Looking at this naively it would appear that the survival rates on deck G is as good as the survival rate on deck A, the survival rates on decks D and E are better than that on deck B and the survival rate on deck F is better than that of deck C. Given that second and third class passengers occupied decks D-G it might appear that they actually fared reasonably well during the sinking. However the graph above is actually highly misleading.
The first indication that all is not as it might seem is that according to the plot by deck, more than half the passengers survived. However a knowledge of history (or plotting the whole training data set) reveals the situation is actually very different. In fact far less than half the passengers in the data set survive.
# plot the whole dataset sns.countplot("Survived", data = titanic_train, order=["Yes", "No"]);

So what is the cause of the discrepancy?
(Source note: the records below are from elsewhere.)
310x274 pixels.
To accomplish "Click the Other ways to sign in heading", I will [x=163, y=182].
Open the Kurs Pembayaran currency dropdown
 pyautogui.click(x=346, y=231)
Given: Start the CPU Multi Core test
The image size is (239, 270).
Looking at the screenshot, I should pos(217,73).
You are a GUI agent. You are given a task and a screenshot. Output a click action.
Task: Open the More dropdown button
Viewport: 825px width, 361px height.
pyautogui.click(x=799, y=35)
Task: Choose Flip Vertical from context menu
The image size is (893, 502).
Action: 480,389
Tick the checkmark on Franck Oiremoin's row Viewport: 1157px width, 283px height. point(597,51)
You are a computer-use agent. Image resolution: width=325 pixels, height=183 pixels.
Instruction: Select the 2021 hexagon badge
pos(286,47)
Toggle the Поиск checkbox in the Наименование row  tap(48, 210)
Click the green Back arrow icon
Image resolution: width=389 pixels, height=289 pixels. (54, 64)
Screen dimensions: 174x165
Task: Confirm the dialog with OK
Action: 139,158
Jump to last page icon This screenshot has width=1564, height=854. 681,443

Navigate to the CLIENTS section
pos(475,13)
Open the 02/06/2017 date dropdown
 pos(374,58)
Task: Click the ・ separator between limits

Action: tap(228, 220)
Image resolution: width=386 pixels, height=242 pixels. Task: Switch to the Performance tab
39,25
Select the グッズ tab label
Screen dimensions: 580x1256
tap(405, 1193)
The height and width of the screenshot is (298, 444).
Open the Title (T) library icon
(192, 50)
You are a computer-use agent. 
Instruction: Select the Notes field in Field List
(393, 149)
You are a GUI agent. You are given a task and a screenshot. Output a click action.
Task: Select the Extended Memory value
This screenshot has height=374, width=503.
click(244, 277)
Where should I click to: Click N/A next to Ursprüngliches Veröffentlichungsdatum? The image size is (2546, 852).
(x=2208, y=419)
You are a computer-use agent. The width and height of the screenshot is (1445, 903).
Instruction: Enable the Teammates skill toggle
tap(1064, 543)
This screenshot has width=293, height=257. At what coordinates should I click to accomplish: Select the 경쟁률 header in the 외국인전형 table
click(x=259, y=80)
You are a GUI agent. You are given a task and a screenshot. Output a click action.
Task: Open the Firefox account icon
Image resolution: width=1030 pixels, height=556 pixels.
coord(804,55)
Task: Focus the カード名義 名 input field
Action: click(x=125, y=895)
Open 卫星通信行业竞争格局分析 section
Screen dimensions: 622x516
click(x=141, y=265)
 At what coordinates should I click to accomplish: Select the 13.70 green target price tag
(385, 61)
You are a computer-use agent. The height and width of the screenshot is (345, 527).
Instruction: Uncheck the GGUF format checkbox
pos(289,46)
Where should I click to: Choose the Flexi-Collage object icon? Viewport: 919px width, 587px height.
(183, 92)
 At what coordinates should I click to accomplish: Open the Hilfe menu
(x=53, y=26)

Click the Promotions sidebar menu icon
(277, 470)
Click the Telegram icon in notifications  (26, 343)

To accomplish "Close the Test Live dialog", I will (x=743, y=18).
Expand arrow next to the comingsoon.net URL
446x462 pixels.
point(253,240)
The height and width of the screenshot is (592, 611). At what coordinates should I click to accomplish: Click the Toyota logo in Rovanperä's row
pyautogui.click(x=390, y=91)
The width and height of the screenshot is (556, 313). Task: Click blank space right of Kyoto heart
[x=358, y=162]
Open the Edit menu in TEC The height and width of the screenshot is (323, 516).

Well lets add a bar the passengers for whom we have no cabin data to our survival by deck plot.
# Run fillna on the NaNs and plot again titanic_train["Deck"] = titanic_train["Deck"].fillna("N") # Visualise what happened to those for whom we have # no deck indication alongside those we do sns.countplot("Survived", data=titanic_train, hue="Deck", hue_order = ["A", "B", "C", "D", "E", "F", "G", "N"], order = ["Yes", "No"]);

Now we can clearly see our issue, the rows with deck allocations and those without are not drawn from the same distributions. This means that inferences we draw about one population have no reason to transfer to the other population.
Lets investigate a little further by adding a column noting whether or not we have a deck allocation for a given passenger so that we can plot this information directly
# lets add a column indicating whether the cabin is known titanic_train["KnownDeck"] = titanic_train["Deck"] .apply(lambda x: "No" if x == "N" else "Yes") # Now display the distribution of survivors sns.countplot("Survived", data=titanic_train, hue="KnownDeck");

Here the difference can be seen very starkly, having a known deck is highly correlated with passenger survival.
What if we break down the survivors by class, whether they survived and whether they had a known deck allocation?
# Now lets plot to see if the cabins we have are a # representative sample across passenger classes grid = sns.FacetGrid(titanic_train, row ="KnownDeck", row_order = ["Yes", "No"], col= "Pclass", height=4, aspect=1) grid.map(sns.countplot, "Survived", order = ["Yes", "No"]);

Here we can see that regardless of class, if you survived we are more likely to have a deck allocation. Also we can see that first class passengers were most likely to survive and third class least likely to survive which is more in line with the known facts of the disaster.
But why are having a known deck and survival highly correlated? Well it seems unlikely that having a known deck caused passengers to survive. More likely causation works the other way round in this case. The data set records cabin numbers where they are known and this is more likely if the passenger survived. The data set on survivors will have been compiled after the sinking and so the survival bias on deck numbers suggests that cabin allocations were mostly recorded for survivors. A higher proportion of first class victims have known cabin allocations than second and third class, so perhaps first class allocations were recorded by the White Star Line and the few other cabin allocations that are known were discovered by questioning survivors.
In this case the effect of the missing values is fairly obvious, however imagine a less famous case and imagine that instead of retaining the rows with missing data we had initially “cleaned” our data using
titanic_train.dropna()
In such a case we would not necessarily get any intuition that the conclusions we are drawing are on shaky ground. After all if we already knew the answers, we would not need to look at the data. This could have led to serious errors in our conclusions. Missing values need to be treated with care, think and check before you drop them or fill them.